Para kazandırma devri başlatıldı. Bunu kazanan da Anadolu'nun Müslüman Türk halkı değil. Bir avuç seçkin. Biraz önce bahsettim Türkiye haftada 1 milyar TL faiz ödüyor. Türkiye'nin 1980'den bu yana faizler 1.5 trilyon doları geçti ve bu paralar 5 bin kişiye verildi. Türk bankacılık sektöründeki banka mevduatının yüzde 60'ı 33 bin kişinin. Gerisi de 80 milyonun. Şu ana Türkiye iktisaden çökertilmiş durumda.

- BANKALAR SON YILLARDA SÜREKLİ OLARAK ALTIN MEVDUATI AÇIYOR. SEBEBİ NE OLABİLİR?
Buğdayın tonu 240 dolardan 950 dolara geldi. Mısır pirinç soya fasulyesi aldı başını gidiyor. Bunda kürsel iklim değişikliğinin de payı var tabii. Eğer bir ülkede ve bütün dünyada gıda fiyatları yukarı gidiyorsa. savaş habercisidir. Birinci ve ikinci dünya harbi gösterdi kıymetli metallerin fiyatları fişek gibi gidiyorsa dünyanın merkez bankları sürekli altına yatırım yapıyorsa bu savaş habercisisidir.

- TÜRKİYE'NİN KREDİ NOTU ARTIRILIYOR. BU DURUMDA ANLATIKLARINIZA GÖRE ORTADA BİR ÇELİŞKİ VAR
Dünyanın en yüksek reel faizini ödeyen ülkeyiz. Bizim kredi notumuz arttırınca insanlar göbek atıp oynayacak hale geliyor. Ben bunu anlamıyorum. Türkiye ihracat mı patlattı. 100 dolarlık ihracatın 82 doları ithal girdilerden oluşuyor. Türkiye bizim bilmediğimiz bir maden mi buldu. Türkiye ne yaptı da kredi notu arttı. Bunun sebebi şu Türkiye'ye sıcak para akışı artarak devam edecek, kürsel finans sisteminin Türkiye'ye biçtiği borç limiti 1 trilyon dolar. Şuanda bu borç 750 milyar dolar civarında demek ki Türkiye'ye 250 milyar dolar daha gazlayacaklar. Üretmediğimiz sürece biz bu filmi 1838-1914 Osmanlı Türkiye'sinde gördük batarız. Evenajelistlerin temel ideali de Anadolu ve hinterlandını kontrol etmek. Putin bizi niye seviyor, hayran olduğu için mi hayır. Adam Rus milliyetçisi. O da biliyor Türkiye düşerse Rusya'yı düşürmek daha kolay. Türkiye'nin yaptığı birçok hata Putin sayesinde geri döndü. İşte Kıbrıs'da hata yaptık. Putin veto etmeseydi gitmişti Kıbrıs. Dün o politikaları uygulayanlar rahmetli Denktaş'ı övüyorlar.
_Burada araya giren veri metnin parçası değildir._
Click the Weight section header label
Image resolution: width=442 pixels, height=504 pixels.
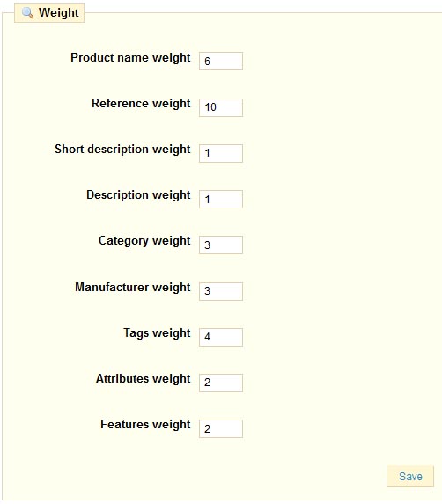58,13
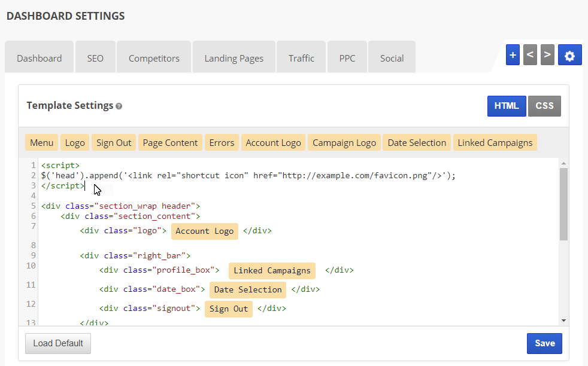Open the gear settings icon
This screenshot has width=588, height=366.
[569, 55]
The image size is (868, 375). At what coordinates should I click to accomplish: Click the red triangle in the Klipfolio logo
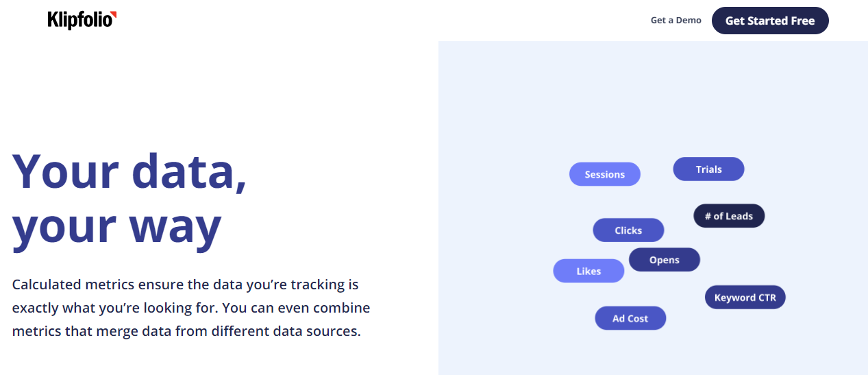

- TÜRKİYE EKONOMİSİNİ NASIL GÖRÜYORSUNUZ?
'Türkiye Ekonomisi 1838-2010' adlı bin sayfalık bir kitabım var. Bakınız Tarih ülkemizde tekerrür ediyor. 1838 Balta Limanı Serbest Ticaret Anlaşması neyse Gümrük Birliği Anlaşması odur. İlk dış borcumuzu 1854'te aldık. 1954'te son taksitini ödedik. 1839 Tanzimat Fermanı, 1856 Islahat Fermanı, 1881 Düyun-u Umumiye. Düyun-u Umumiye'nin bugünkü karşılığı küresel finans oligarşisidir, IMF, Dünya Ticaret Örgütü. Bütün bunları ele aldığınızda Türkiye'nin 1980'e geldiğinde 76.6 milyar dolar milli gelir 13.4 milyar dolar iç ve dış borcu yüzde 7'lik işsizliğiyle dayalı bir ekonomisi vardı. Şu an da Türk bankacılık sisteminin yüzde 72'si yabancıların elinde. Sigortacılık sisteminin yüzde 90'ı yabancıların elinde. İhracatın yüzde 55'i yabancıların elinde. İthalatın yüzde 60'ı yabancıların elinde. Onun için Türkiye'yi daha büyük bir sıkıntı bekliyor.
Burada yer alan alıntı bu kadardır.